From The BBC: New Show, “The Office”

BBC America’s ‘The Office’ is bleak fun for the times

MDepressionAd.jpgBack in the 1970s, during our last big economic slump, Bette Midler came out with a timely album titled “Songs for the New Depression.”

Now, cable channel BBC America brings us a half-hour sitcom called “The Office” — a show for the newest depression.

Debuting at 7:20 tonight (and repeating at 10:20), “The Office” puts to shame all those glossy American workplace comedies where issues of money and job cuts never intrude.

It’s bleak, baby. And that’s the wincing perfection of this award-winning hit series from Great Britain.

“The Office” is an exercise in confrontation therapy for viewers who know just how awful the average work environment really is: a domain of incompetent sycophants, meaningless jargon, misapplied energy, petty grabs for power and, at the head of the parade, a boss with the world’s worst people skills.

The boss is David Brent (Ricky Gervais, also the show’s co-writer and director).

He presides over a paper supply company in a middling industrial town near London — a faded locale rife in all the dead-end associations with the term “regional office.”

Most of us have worked in a place like this at some point in our lives. “The Office,” shot documentary-style under harsh office lighting, punctuates its action scenes with occasional face-to-face interviews that reveal the intimate David in all his clueless glory.

“What upsets me about the job?” he says. “Wasted talent, yeah?”

“People could come to me and go, ‘Scuse me, David, but you’ve known this business 12 years, could you spare a moment to tell us how to run a team, how to keep them task-orientated as well as happy?’ But they don’t. That’s the tragedy.”
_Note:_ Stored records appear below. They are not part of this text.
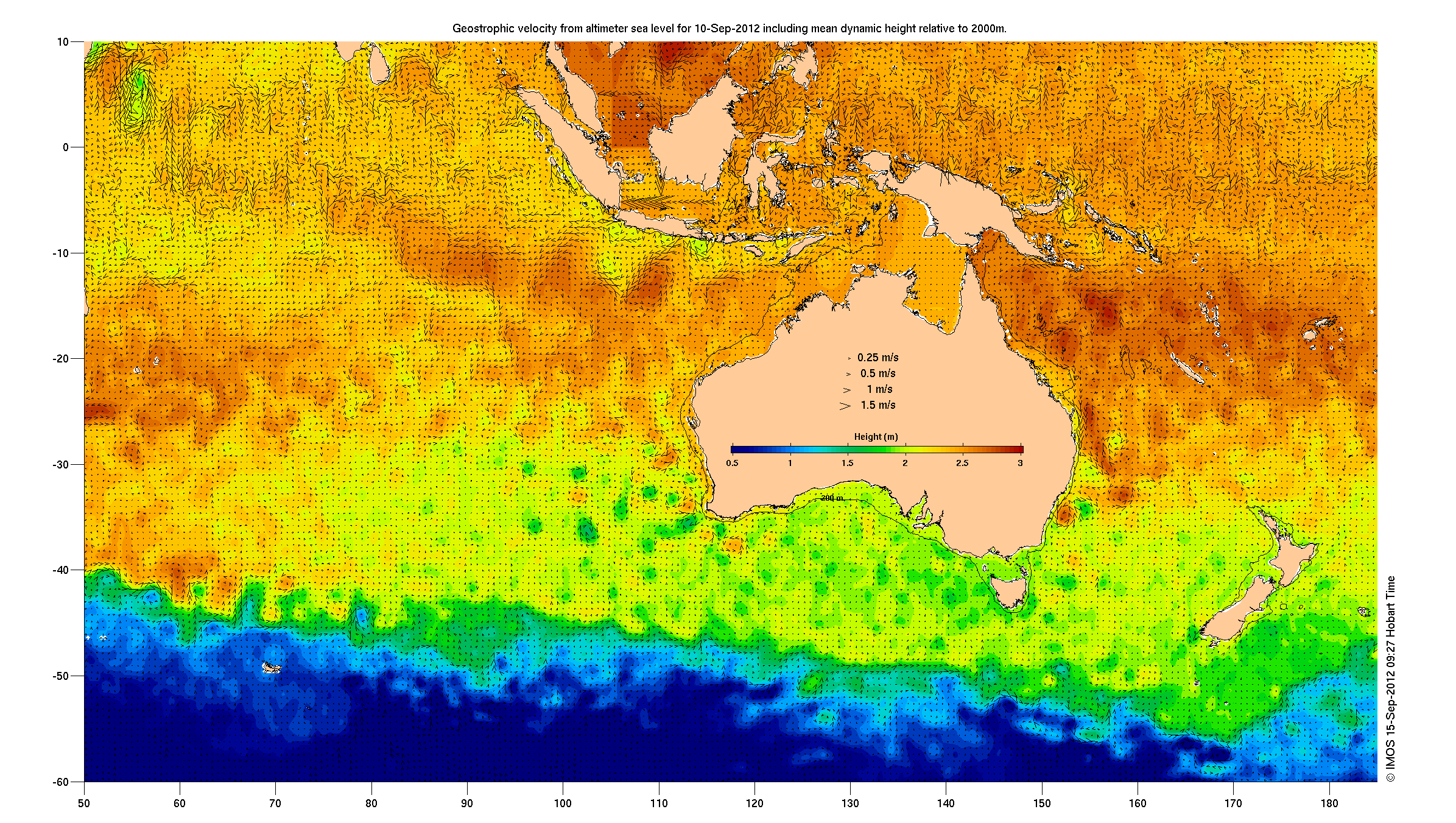The height and width of the screenshot is (823, 1456).
Task: Click the 0.5 m/s arrow legend symbol
Action: pos(848,374)
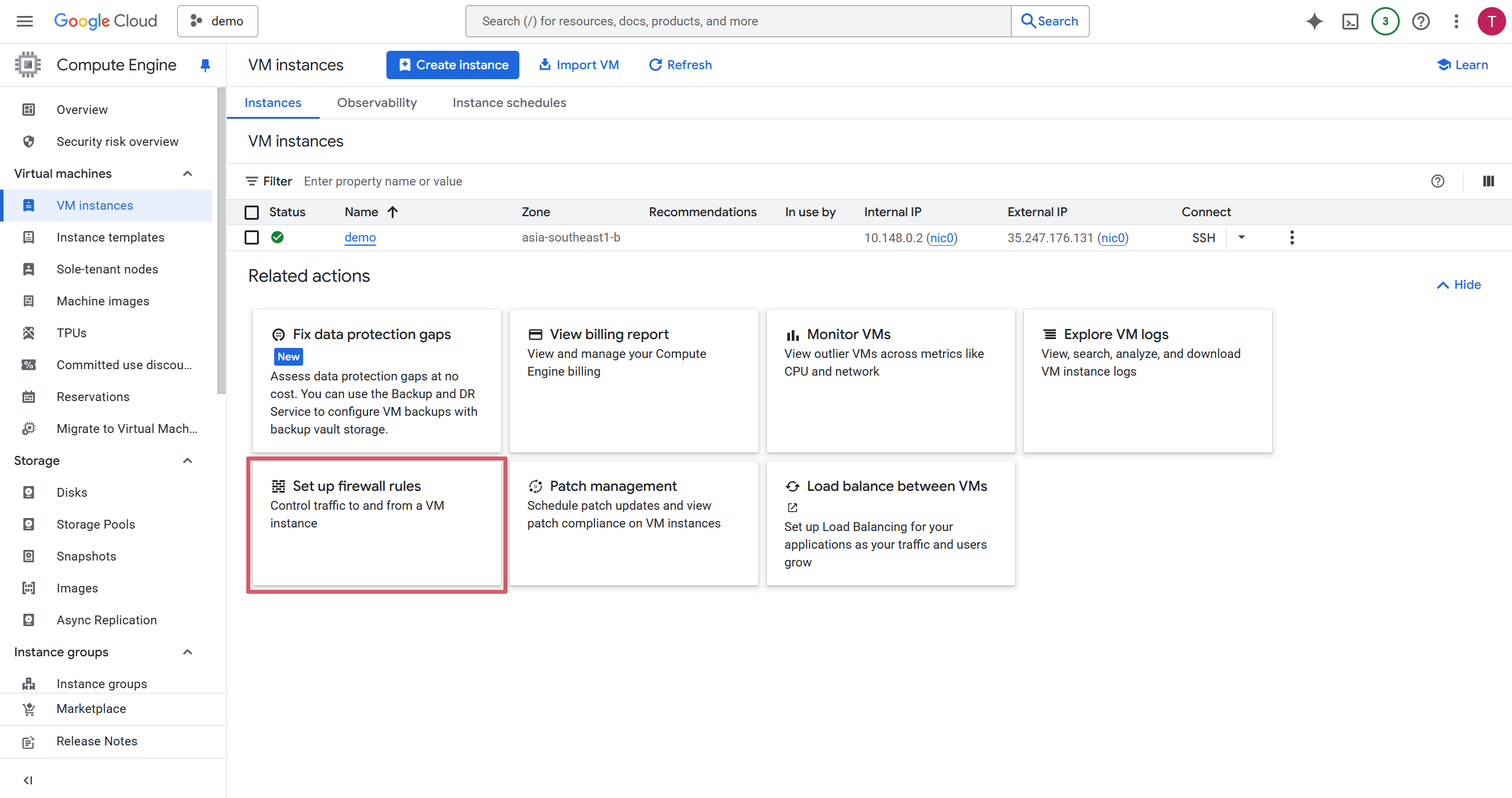Screen dimensions: 1512x798
Task: Select the demo instance row checkbox
Action: pyautogui.click(x=252, y=237)
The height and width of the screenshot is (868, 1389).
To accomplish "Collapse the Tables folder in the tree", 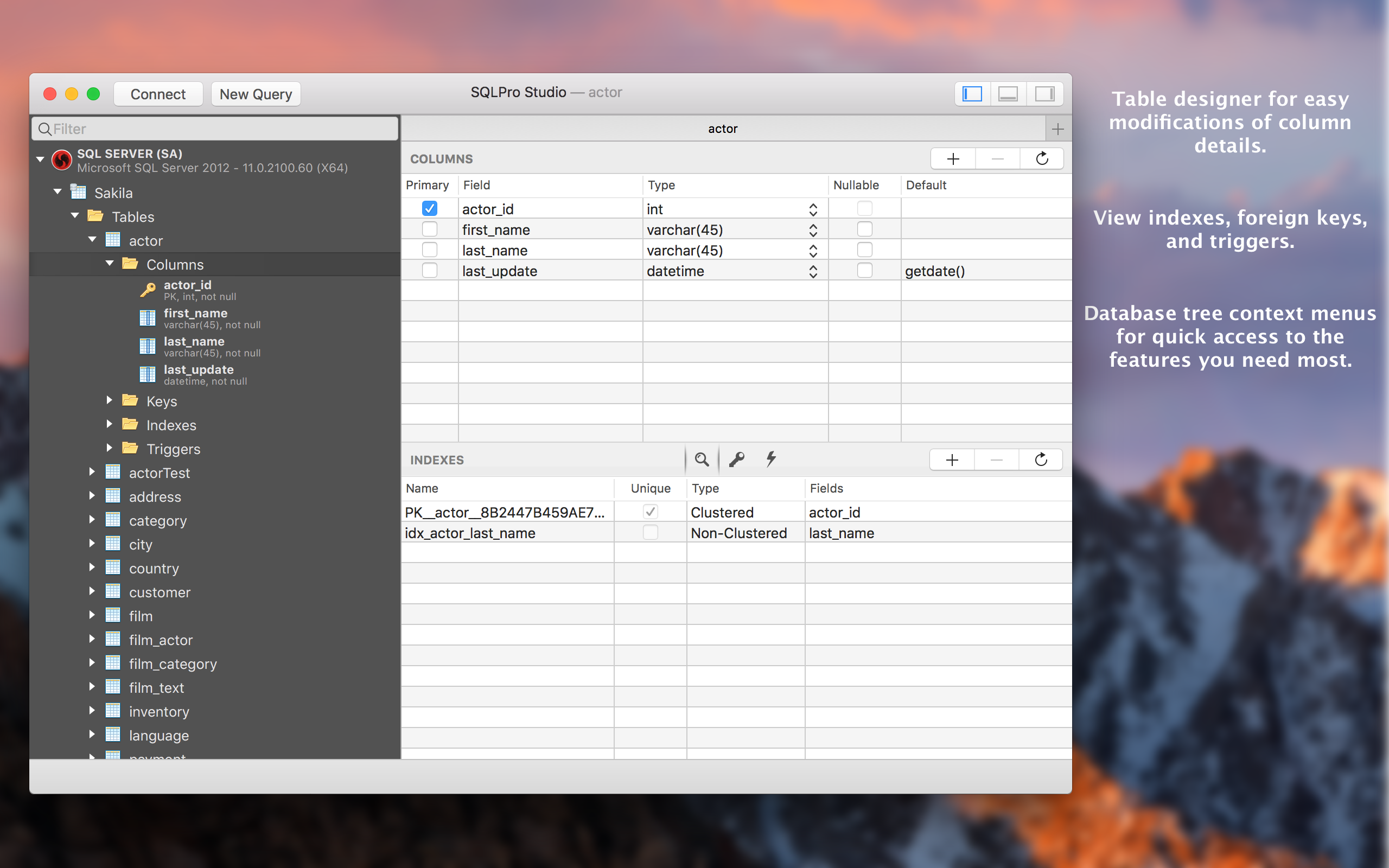I will click(x=75, y=216).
Brilliantly imagined by Gervais, David is that horrendous compound of the boss who tries to be your best friend, the hipster, the team player — and then suddenly turns on you in a moment of paranoid savagery. His lack of self-comprehension is breathtaking.

The other characters aren’t much more sympathetic, albeit they are more aware. David’s right-hand helper is Gareth (Mackenzie Crook), a creepy striver doomed not to be taken seriously by virtue of the meaningless designation Team Leader.

Uptight Gareth is perpetually at war with Tim (Martin Freeman), a compulsively irritating joker who’s learned that the surest way to get under Gareth’s skin is to abuse anything with his name labeled on it.

Other characters include Dawn (Lucy Davis) as the long-suffering, blasé receptionist, and Finchy (Ralph Ineson), David’s close friend and highly incompetent warehouse worker.

Together, the cast has mastered the British-born style of comedy that specializes in deliberately awkward delivery, furtively muttered asides and long, empty pauses. It’s as different from frantic, laugh-track-riddled U.S. sitcoms as one can imagine.

Over several episodes in which the recurrent theme is cutbacks, additional characters are introduced and the series begins to delve deeper into the lives of its main players.

But the real star is “The Office” itself, that peculiar, modern-day invention where the incompatible are assigned adjoining desks, rules designed to encourage energy achieve just the opposite, and Bartleby the Scrivener’s sublime indifference becomes the only logical response.